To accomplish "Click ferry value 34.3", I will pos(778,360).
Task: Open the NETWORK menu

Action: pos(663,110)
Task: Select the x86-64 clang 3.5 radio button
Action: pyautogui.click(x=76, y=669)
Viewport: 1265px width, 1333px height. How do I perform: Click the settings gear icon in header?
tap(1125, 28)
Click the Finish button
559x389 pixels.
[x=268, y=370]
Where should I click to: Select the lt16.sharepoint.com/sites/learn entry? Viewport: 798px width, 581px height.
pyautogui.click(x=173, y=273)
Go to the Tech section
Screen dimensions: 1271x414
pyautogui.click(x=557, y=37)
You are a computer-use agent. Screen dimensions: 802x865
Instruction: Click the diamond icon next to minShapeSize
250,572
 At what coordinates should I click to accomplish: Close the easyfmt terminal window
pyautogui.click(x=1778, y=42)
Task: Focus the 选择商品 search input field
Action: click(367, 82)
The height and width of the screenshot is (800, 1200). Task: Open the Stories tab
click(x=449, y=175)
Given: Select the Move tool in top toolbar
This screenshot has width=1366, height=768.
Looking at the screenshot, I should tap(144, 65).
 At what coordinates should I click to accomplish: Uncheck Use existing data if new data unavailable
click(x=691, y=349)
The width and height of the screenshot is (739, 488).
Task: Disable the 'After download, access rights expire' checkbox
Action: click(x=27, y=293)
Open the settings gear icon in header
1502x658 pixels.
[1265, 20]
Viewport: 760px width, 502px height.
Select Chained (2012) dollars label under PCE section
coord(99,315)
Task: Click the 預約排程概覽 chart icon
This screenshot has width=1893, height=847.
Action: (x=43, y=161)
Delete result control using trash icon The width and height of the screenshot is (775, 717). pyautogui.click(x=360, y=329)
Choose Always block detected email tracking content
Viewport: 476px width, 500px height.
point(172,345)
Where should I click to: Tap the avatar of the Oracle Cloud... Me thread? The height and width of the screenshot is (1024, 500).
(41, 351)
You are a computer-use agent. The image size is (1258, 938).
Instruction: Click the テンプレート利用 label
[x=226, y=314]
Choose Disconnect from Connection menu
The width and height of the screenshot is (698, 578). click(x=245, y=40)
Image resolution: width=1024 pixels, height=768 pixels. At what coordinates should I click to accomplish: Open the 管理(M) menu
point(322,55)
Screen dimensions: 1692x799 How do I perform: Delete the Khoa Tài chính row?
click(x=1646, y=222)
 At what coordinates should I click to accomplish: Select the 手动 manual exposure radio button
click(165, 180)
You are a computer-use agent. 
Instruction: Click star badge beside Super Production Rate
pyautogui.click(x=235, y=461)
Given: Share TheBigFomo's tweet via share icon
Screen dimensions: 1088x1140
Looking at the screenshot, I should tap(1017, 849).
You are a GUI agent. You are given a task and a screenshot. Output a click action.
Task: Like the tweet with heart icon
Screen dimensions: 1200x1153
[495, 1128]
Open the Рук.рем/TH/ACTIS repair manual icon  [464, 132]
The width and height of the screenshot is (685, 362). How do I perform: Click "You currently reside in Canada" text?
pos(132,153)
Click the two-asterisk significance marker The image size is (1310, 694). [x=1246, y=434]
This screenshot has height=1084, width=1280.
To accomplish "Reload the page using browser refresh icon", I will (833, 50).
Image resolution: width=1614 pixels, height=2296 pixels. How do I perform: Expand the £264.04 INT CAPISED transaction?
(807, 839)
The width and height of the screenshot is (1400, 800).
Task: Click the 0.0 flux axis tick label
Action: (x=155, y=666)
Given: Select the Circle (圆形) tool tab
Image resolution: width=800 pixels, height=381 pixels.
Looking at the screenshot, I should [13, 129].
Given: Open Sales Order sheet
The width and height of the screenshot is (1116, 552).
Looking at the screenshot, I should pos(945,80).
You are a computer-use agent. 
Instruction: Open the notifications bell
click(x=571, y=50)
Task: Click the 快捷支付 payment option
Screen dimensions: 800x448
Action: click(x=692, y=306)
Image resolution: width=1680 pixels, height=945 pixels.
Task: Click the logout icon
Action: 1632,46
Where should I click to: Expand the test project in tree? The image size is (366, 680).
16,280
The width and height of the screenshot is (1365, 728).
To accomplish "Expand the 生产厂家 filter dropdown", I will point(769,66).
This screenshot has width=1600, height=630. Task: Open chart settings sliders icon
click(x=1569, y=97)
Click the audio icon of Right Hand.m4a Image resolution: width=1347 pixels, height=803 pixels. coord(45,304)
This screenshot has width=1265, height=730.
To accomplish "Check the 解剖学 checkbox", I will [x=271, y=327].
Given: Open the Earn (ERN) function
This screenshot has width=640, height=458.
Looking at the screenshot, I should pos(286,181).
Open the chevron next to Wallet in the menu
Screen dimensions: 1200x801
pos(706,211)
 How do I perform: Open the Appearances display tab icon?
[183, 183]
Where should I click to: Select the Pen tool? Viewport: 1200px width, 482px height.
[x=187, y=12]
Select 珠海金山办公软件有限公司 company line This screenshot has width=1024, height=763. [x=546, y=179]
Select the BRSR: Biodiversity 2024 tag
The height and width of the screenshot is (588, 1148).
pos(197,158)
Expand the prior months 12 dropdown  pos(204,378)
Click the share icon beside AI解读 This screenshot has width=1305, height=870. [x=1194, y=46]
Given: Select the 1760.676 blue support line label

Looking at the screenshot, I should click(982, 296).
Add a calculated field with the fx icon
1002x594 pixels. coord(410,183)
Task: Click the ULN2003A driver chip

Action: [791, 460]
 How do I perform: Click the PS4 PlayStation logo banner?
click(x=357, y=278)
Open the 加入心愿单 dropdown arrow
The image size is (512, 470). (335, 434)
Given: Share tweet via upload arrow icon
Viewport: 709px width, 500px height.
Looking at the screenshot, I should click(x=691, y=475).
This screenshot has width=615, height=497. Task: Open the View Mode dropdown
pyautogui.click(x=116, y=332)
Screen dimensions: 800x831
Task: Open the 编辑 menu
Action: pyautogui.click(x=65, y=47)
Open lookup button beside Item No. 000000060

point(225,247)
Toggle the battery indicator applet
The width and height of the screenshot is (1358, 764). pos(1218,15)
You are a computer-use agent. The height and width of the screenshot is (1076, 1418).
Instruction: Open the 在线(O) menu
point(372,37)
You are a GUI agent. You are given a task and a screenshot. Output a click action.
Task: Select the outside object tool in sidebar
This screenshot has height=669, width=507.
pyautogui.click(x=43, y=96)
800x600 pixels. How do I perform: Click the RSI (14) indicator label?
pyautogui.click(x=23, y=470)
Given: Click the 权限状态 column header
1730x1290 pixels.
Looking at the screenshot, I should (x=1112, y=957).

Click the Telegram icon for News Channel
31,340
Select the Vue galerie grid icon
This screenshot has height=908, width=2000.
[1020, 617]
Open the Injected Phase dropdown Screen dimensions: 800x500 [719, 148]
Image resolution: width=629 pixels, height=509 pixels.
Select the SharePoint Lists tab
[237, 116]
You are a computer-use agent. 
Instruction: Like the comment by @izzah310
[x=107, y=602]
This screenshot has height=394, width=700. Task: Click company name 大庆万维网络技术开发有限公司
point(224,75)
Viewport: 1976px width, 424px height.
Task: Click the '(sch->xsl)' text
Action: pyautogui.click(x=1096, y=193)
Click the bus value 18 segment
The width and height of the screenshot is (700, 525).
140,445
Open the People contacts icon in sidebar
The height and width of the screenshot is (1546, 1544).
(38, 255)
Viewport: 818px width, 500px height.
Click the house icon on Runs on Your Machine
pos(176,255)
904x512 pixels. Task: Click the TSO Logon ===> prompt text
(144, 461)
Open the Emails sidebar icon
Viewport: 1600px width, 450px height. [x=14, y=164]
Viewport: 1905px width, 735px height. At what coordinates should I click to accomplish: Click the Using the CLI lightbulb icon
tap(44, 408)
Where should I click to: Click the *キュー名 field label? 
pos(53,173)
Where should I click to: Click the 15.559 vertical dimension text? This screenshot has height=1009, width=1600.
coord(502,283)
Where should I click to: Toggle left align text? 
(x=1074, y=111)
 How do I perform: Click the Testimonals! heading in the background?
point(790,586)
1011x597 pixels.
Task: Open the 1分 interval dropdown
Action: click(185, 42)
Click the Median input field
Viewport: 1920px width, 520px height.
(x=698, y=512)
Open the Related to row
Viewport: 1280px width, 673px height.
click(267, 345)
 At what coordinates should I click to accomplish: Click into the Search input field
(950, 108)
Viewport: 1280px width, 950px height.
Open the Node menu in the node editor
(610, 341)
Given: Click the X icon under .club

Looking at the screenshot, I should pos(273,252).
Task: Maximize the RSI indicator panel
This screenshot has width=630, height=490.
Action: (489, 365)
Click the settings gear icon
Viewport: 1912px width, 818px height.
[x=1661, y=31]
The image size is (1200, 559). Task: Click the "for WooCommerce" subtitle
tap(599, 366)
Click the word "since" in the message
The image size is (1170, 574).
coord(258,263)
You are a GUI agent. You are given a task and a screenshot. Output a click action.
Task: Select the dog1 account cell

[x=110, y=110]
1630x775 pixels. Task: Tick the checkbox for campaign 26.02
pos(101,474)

####################

• Task details: If a line of the listing above holds the string "tweet", copy it.

• Response:
Given: Share TheBigFomo's tweet via share icon
Task: Like the tweet with heart icon
Given: Share tweet via upload arrow icon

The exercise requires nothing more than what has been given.